Brief Bioinform. 2021 May 20;22(3). doi: 10.1093/bib/bbaa045.
Characterization of the coding sequences (CDSs) is an essential step in transcriptome annotation. Incorrect identification of CDSs can lead to the prediction of non-existent proteins that can eventually compromise knowledge if databases are populated with similar incorrect predictions made in different genomes. Also, the correct identification of CDSs is important for the characterization of the untranslated regions (UTRs), which are known to be important regulators of the mRNA translation process. Considering this, we present CodAn (Coding sequence Annotator), a new approach to predict confident CDS and UTR regions in full or partial transcriptome sequences in eukaryote species.

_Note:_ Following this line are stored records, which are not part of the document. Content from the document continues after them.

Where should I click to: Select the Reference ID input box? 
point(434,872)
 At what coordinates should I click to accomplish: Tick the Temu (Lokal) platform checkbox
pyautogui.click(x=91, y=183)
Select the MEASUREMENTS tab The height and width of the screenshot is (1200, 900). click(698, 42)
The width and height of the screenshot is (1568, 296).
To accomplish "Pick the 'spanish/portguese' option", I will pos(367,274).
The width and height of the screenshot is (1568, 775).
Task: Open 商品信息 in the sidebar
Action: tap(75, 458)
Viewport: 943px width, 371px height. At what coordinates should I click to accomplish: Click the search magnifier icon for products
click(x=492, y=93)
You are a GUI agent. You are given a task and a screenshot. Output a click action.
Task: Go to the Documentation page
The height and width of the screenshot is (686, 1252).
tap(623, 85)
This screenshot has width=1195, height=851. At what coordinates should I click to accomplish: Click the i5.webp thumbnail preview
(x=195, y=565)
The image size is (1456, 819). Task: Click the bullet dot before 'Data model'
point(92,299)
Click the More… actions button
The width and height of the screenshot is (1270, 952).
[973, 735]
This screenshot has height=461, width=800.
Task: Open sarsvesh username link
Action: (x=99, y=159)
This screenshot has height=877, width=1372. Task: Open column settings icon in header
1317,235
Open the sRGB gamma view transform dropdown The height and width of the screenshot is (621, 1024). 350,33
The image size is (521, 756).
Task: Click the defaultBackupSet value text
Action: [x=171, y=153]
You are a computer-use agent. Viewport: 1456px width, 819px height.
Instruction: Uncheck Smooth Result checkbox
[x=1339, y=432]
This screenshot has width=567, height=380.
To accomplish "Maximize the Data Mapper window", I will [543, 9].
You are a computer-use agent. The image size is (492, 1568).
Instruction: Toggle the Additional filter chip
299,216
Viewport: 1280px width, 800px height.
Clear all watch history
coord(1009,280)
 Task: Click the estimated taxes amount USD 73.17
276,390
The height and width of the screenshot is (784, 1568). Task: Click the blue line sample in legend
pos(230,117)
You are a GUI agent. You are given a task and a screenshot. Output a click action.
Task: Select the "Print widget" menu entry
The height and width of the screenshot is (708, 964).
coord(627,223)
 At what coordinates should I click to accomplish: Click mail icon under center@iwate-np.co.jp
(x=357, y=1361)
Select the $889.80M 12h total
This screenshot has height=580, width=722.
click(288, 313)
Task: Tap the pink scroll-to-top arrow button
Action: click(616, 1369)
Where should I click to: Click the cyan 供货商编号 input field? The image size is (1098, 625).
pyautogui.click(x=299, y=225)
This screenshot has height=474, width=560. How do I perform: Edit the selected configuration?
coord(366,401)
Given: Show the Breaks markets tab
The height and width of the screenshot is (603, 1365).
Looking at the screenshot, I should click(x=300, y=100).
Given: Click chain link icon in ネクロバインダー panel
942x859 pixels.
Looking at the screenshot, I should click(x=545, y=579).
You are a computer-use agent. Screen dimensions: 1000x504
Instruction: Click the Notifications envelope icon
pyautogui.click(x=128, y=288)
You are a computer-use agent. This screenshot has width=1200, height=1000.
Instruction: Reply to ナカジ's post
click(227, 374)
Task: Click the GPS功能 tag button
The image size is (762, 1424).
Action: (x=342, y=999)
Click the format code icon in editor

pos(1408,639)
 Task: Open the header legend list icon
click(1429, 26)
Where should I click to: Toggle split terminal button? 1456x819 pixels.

Our analysis revealed that CodAn performs confident predictions on full-length and partial transcripts with the strand sense of the CDS known or unknown. The comparative analysis showed that CodAn presents better overall performance than other approaches, mainly when considering the correct identification of the full CDS (i.e. correct identification of the start and stop codons). In this sense, CodAn is the best tool to be used in projects involving transcriptomic data.
CodAn is freely available at https://github.com/pedronachtigall/CodAn.
Supplementary data are available at Briefings in Bioinformatics online.
对编码序列(CDS)进行特征描述是转录组注释的关键步骤。如果在不同的基因组中做出了类似的错误预测并将其填充到数据库中,那么错误识别 CDS 可能会导致预测出不存在的蛋白质,最终会影响知识的完整性。此外,正确识别 CDS 对于非翻译区(UTR)的特征描述也很重要,因为 UTR 已知是 mRNA 翻译过程的重要调节因子。考虑到这一点,我们提出了 CodAn(编码序列注释器),这是一种用于预测真核生物全长或部分转录组序列中置信 CDS 和 UTR 区的新方法。
我们的分析表明,CodAn 可以在已知或未知 CDS 链的全长和部分转录本上进行可靠的预测。比较分析表明,CodAn 比其他方法具有更好的整体性能,尤其是在正确识别全长 CDS 方面(即正确识别起始和终止密码子)。从这个意义上说,CodAn 是涉及转录组数据项目的最佳工具。
CodAn 可在 https://github.com/pedronachtigall/CodAn 上免费获得。
补充材料可在Briefings in Bioinformatics 在线获取。